Les débuts de la solution finale, au printemps 1942, ont eu lieu avec la création des centres de mise à mort qui vont vider de « leurs » juifs les provinces de la Pologne non annexée par le Reich (le gouvernement général). La conférence visait à informer les différentes administrations, à solliciter leur concours. L’administration allemande n’était pas une mécanique unique bien huilée. C’était un ensemble de baronnies éclatées, assez largement indépendantes les unes des autres, et la SS désirait mettre tout le monde sur la même ligne et, aussi, impliquer, au sens de compromettre, tout le monde : après cette conférence, aucune institution du IIIe Reich ne pourrait se défausser. Chacune des institutions présentes avait un rôle à jouer. Les antisémites fanatiques ont porté avec fermeté ce projet inouï de destruction de plusieurs millions de personnes. Tout un spectre d’attitudes diverses, allant du silence à l’abstention a existé. Certains ont obtempéré par lâcheté pour éviter d’avoir des ennuis, d’autres parce que c’était la guerre et qu’il ne fallait pas semer la dissension.

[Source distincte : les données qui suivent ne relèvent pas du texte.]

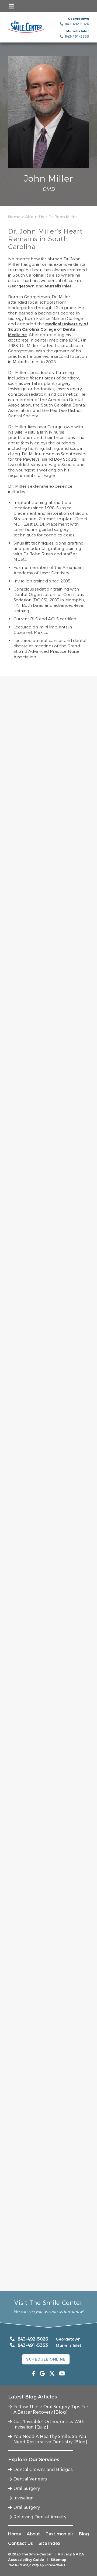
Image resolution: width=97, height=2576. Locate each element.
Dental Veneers (30, 2479)
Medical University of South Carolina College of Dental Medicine (48, 329)
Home (14, 216)
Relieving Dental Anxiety (39, 2517)
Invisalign (23, 2498)
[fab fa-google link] (42, 2373)
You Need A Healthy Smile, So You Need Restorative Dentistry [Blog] (50, 2439)
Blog (84, 2534)
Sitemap (59, 2559)
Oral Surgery (26, 2488)
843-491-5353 (33, 2345)
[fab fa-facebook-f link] (33, 2373)
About (33, 2534)
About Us (34, 216)
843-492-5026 (33, 2339)
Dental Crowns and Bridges (43, 2469)
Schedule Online (45, 2359)
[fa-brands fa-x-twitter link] (52, 2373)
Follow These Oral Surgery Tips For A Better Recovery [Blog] (50, 2409)
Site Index (50, 2543)
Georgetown (21, 286)
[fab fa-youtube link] (62, 2373)
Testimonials (60, 2534)
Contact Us (20, 2543)
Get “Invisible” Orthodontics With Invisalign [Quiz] (48, 2424)
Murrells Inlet (58, 286)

Y a-t-il eu des gens qui ont freiné ?
Parmi les participants à la conférence de Wannsee, non. Mais celui qui a négocié et obtenu gain de cause, c’est Wilhelm Stuckart, juriste qui représente le ministre de l’Intérieur, au nom des lois raciales de Nüremberg, dont il est corédacteur. Il estimait qu’un quart de juif ou un demi-juif n’était pas un juif, et qu’il fallait donc épargner ceux-ci – les « métis », là encore.
La conférence de Wannsee est passée comme une lettre à la poste, donc.

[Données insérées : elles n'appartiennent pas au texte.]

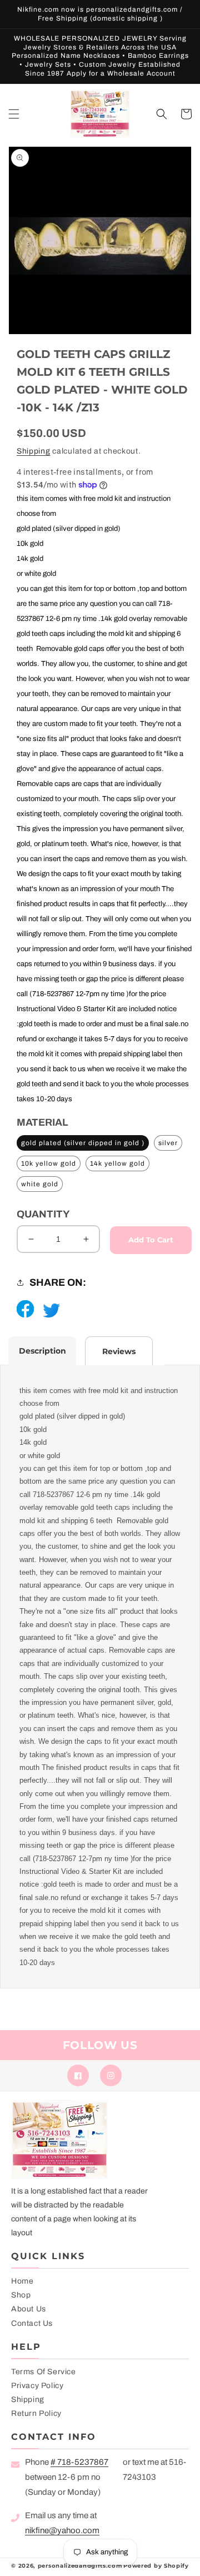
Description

Oui, la grande habileté de la SS a été de lier la question juive à la question de la guerre en général.
Cette conférence, une fois la guerre achevée, a-t-elle eu des échos ?
Il y a eu une rémanence des fondamentaux du nazisme chez les élites allemandes après 1945 et, aussi, le recyclage dans l’économie privée et dans les administrations publiques de très nombreux membres de la SS est bien connu. Cette haine idéologique contre les juifs n’a pas disparu et, dans certains cas, a même été aggravée par l’issue de la guerre. La défaite de l’Allemagne prouvait, aux yeux des plus radicaux, que le complot juif avait réussi.
Wannsee est le symptôme le plus éclatant de l’inhumanité de l’entreprise nazie.
Il s’agissait de régler en une partition administrative et technique ce que les nazis considéraient comme une épopée historique. Ce qui, à leurs yeux, était une grande tâche millénaire ne pouvait être accompli de façon efficace et totale que dans le cadre de procédures normées, réglées, qui étaient celles de la Geschäftsführung [directeurs généraux], la conduite des affaires et des dossiers. De ce point de vue là, Wannsee a été la mise en œuvre de l’antisémitisme dit « de raison ». Dès les années 1920, les principaux cadres nazis opposent l’antisémitisme désordonné des pogroms, de la violence qui n’aboutit à rien, et qui est une déperdition d’énergie à l’antisémitisme de raison, froid, coordonné, et porteur de résultats. Une telle attitude n’est possible qu’après une lente conformation des individus par des organisations. Ce qui est terrifiant dans le pilotage de la Shoah, c’est que le passage des individus au tamis des organisations peut aboutir à ce genre de comportements : sérieux, abstrait, chiffré, dépassionné, et, en même temps, lâche. La haine est métamorphosée par le traitement institutionnel. A Wannsee, on est dans l’ordre du jour, rien d’autre.